=== Section Start ===

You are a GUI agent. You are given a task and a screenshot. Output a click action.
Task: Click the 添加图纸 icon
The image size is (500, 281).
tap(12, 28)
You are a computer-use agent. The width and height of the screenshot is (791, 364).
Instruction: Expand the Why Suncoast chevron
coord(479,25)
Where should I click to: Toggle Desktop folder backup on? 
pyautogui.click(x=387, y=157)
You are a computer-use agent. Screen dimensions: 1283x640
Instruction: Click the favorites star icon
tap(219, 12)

=== Section End ===
=== Section Start ===

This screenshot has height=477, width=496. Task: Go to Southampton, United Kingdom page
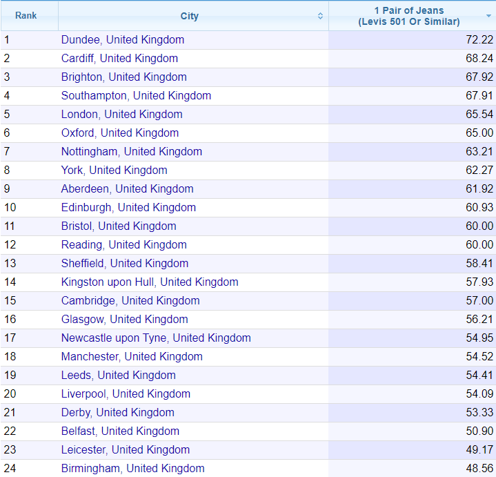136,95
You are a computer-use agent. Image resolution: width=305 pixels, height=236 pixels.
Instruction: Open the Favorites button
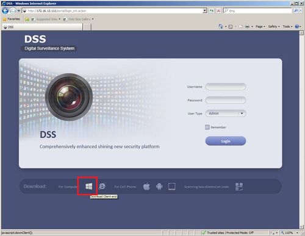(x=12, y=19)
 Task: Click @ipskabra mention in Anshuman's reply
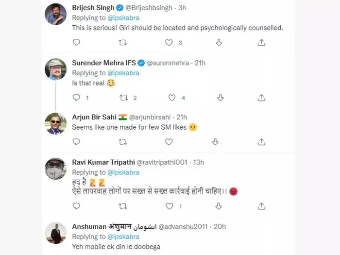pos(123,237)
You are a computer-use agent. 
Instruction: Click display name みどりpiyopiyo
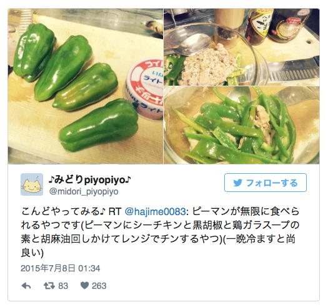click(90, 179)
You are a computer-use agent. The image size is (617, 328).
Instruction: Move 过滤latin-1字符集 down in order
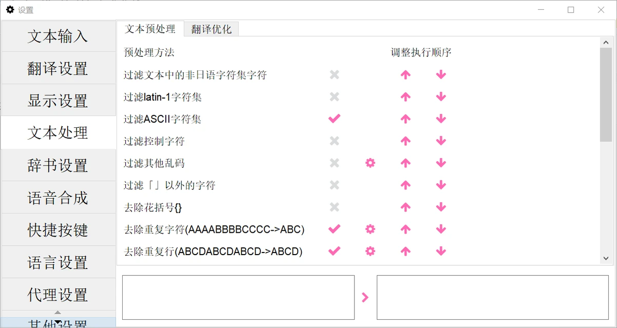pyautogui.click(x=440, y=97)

=== Section End ===

Requirement. Copy the lines above between the one holding "Task: Click @ipskabra" and the one holding "You are a computer-use agent. The image", inclusive. Drop the pictures.

Output below.
 Task: Click @ipskabra mention in Anshuman's reply
pos(123,237)
You are a computer-use agent. 
Instruction: Click display name みどりpiyopiyo
click(90, 179)
You are a computer-use agent. The image size is (617, 328).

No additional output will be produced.